Cornyn told The Texas Tribune he still supports Walker, who is running in Georgia against incumbent Democratic Sen. Raphael Warnock in a key race to the Republican plan to wrest control of the chamber. Democrats and Republicans each hold 50 seats in the Senate, but Democratic Vice President Kamala Harris serves as the tie-breaker.
“I do support Herschel because he may well be the 51st Republican elected this cycle,” Cornyn said in an interview Thursday. “I don’t think we can afford to pass on any one of these races.”
Walker has been at the center of a political firestorm in recent weeks over an allegation that the anti-abortion candidate paid for a girlfriend’s abortion in 2009, a claim The Daily Beast supported with a receipt from the abortion clinic, a $700 check and a get-well-soon card signed by Walker. Walker denied paying for the abortion. Walker’s son has also publicly feuded with him, recently denouncing his campaign and arguing that the former pro football star was not in his childrens’ lives, though he is running on a campaign backing traditional family values.
Cornyn has helped raise nearly $50,000 for Walker as part of a fundraising effort, making Walker one of the challengers for whom Cornyn has raised the most money so far.
Cornyn, who spent four years as the chair of the Senate Republicans’ fundraising arm from 2009-13, said he was not surprised by the allegations that have surfaced in the Georgia campaign.

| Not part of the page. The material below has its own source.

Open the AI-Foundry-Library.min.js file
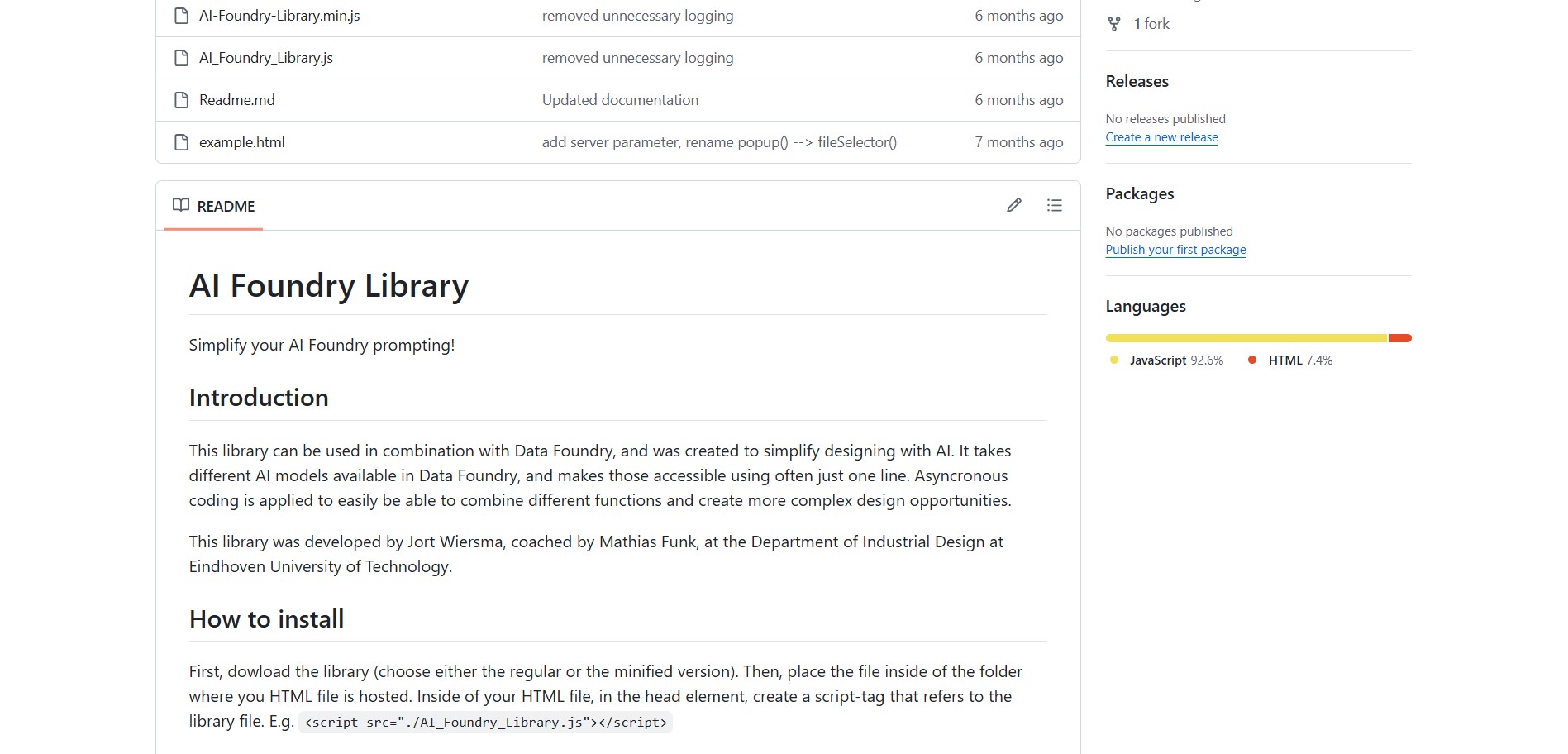This screenshot has width=1568, height=754. pos(279,16)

“They’re the product of opposition research. … That race is on a knife’s edge,” Cornyn said. “People who have never run for office, their first-time experience is an eye opener. … It’s not all fun.”

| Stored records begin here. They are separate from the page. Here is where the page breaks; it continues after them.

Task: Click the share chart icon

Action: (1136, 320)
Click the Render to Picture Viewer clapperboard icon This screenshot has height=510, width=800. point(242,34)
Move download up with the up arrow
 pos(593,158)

Cornyn, who is also anti-abortion, emphasized that he has no “personal knowledge” of the Walker abortion allegations but said “there are a lot of things, both real and imagined, in peoples’ pasts that become campaign fodder.”
But it’s not just Walker whom Cornyn has thrown his considerable support behind. Through his Joint Fundraising Committee, the senator has raised $11 million, transferring funds to Senate incumbents and challengers in crucial races around the country.
This includes $67,000 for Sen. Marco Rubio of Florida; $51,000 for Republican challenger Adam Laxalt of Nevada; $35,000 for candidate J.D. Vance of Ohio; and $32,000 each for Blake Masters of Arizona, Ted Budd of North Carolina and Dr. Mehmet Oz of Pennsylvania over the last three months. He has also raised $7.9 million directly for the National Republican Senatorial Committee.
This week Cornyn is sending over $125,000 to state GOP parties with particularly close Senate races to help with get-out-the-vote efforts, according to a person familiar with his political operation.
Cornyn said he was “pretty optimistic” the GOP would win a majority in the Senate. He argued that Democrats have made a bad calculation in hoping the abortion issue would help carry them through November, and said high inflation, border security and the movement to take funding away from police departments “have come home to roost.”
While the forecast for Republicans in the House has been rosy, the party’s prospect of capturing the Senate has been up in the air. Polling in key races suggests Democrats may have a chance to keep their majority. The gloom has been aided by concerns over the perceived weakness of some GOP candidates in high-stakes elections, including Walker and Oz, who has been questioned over his residency in Pennsylvania, faced allegations of killing dogs and other animals as a part of medical experiments at Columbia University, and come under fire for promoting questionable medical products on his hit TV show.
But Cornyn’s intervention with fundraising is in pursuit of what he thinks is an urgent goal — achieving a divided government for the remainder of President Joe Biden’s first term.
“As Sen. [Mitch] McConnell [of Kentucky] likes to say, the best time to do hard things is with divided government,” Cornyn said. “Where nobody can blame everything on other people and everyone sort of accepts responsibility for working together and trying to solve hard problems.”